B. 地域および各国における経験
70. バイオテクノロジーの規制による監督は1970年代の中ばから後期に始まったものである。この時期に組換えDNA技術を用いた研究室における実験のためのガイドラインが作成された。1980年代の半ばになり、トランスジェニック植物や微生物の環境放出あるいは野外試験が差し追っていることが明らかになった時点で(特に、トランスジェニック作物の野外試験)、加盟国は適切なリスク/安全性評価を確保するための規制的監督のためのシステムの開発を開始した。いくつかの国は、既存の法律をこれに合わせ別の国は新たな法規を作成した。規制的監督の作成に伴って、リスク/安全性評価の方法が作成された。
71.. 現在、かなりの数の植物品種およびいくつかの微生物製品が、殆どのOECD加盟国において規制の審査を通っている。これらのうちの多くは実験的な野外試験のためのものであるが、他のものは商業利用のための承認を得ている。今日、いくつかの国では何百エーカーもの土地に、バレイショ、ワタ、トウモロコシ、ダイズ、あるいはナタネ(カノーラ)などのトランスジェニック作物が栽培されている。別の加盟国ではいくつかの申請がまだ許可まち状態である。

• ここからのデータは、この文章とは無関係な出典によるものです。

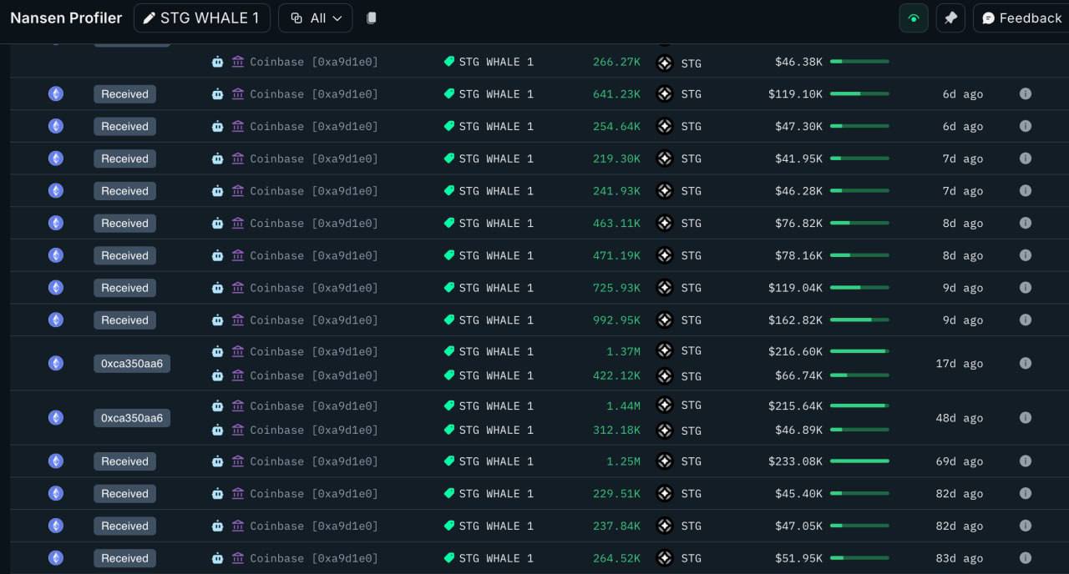Edit the STG WHALE 1 label

201,18
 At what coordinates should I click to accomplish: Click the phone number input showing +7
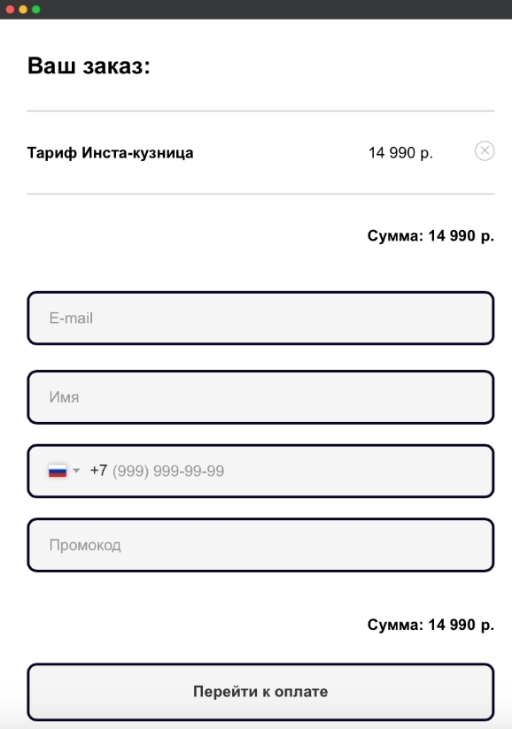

72. 評価は様々な方法で行われる。いくつかの加盟国では、情報を審査し、意思決定所管当局に勧告を行うための科学的専門家の委員会が指名されている。別の国では、評価者は必要な科学的専門領域の教育を受けた政府の職員である。GM製品、その用途、および販売に関する具体的情報を最新の科学的知識と組み合わせて、生物を環境に放出することにリスクがあるかどうか、また、もしあるのであれば、それが受容可能かどうかが判定される。リスクのレベルに不確実性がある場合は、追加の研究やモニタリングによりこれに対応することができうる。このような場合、いくつかの国では予防的対応がリスク管理の適切な措置として検討される。バイオテクノロジー製品の段階的な開発を通じて、大量の情報、特に具体的な形質やそれが様々な環境中でどのように示されるかに関する情報が、得られるであろう。
73. リスク/安全性評価プロセスにおける重要な部分は、市民に情報を提供することである。多くのOECD加盟国では、申講書を受理したときに、それが何であり意図する用途は何かについて、市民に情報を伝える特別な措置が取られている。多くの場合、市民メンバーがコメントすることが可能である。多くの国は透明性を確保するために、リスク/安全性評価の結果を、規制上の決定について説明する文書と共に発表する。歴史的に、この情報の多くは、官報を通じて伝えられる。しかし、インターネットはこの、点で益々重要な手段となっている。
74. 付録1にいくつかの加盟国における国内的および地域的アプローチを説明する。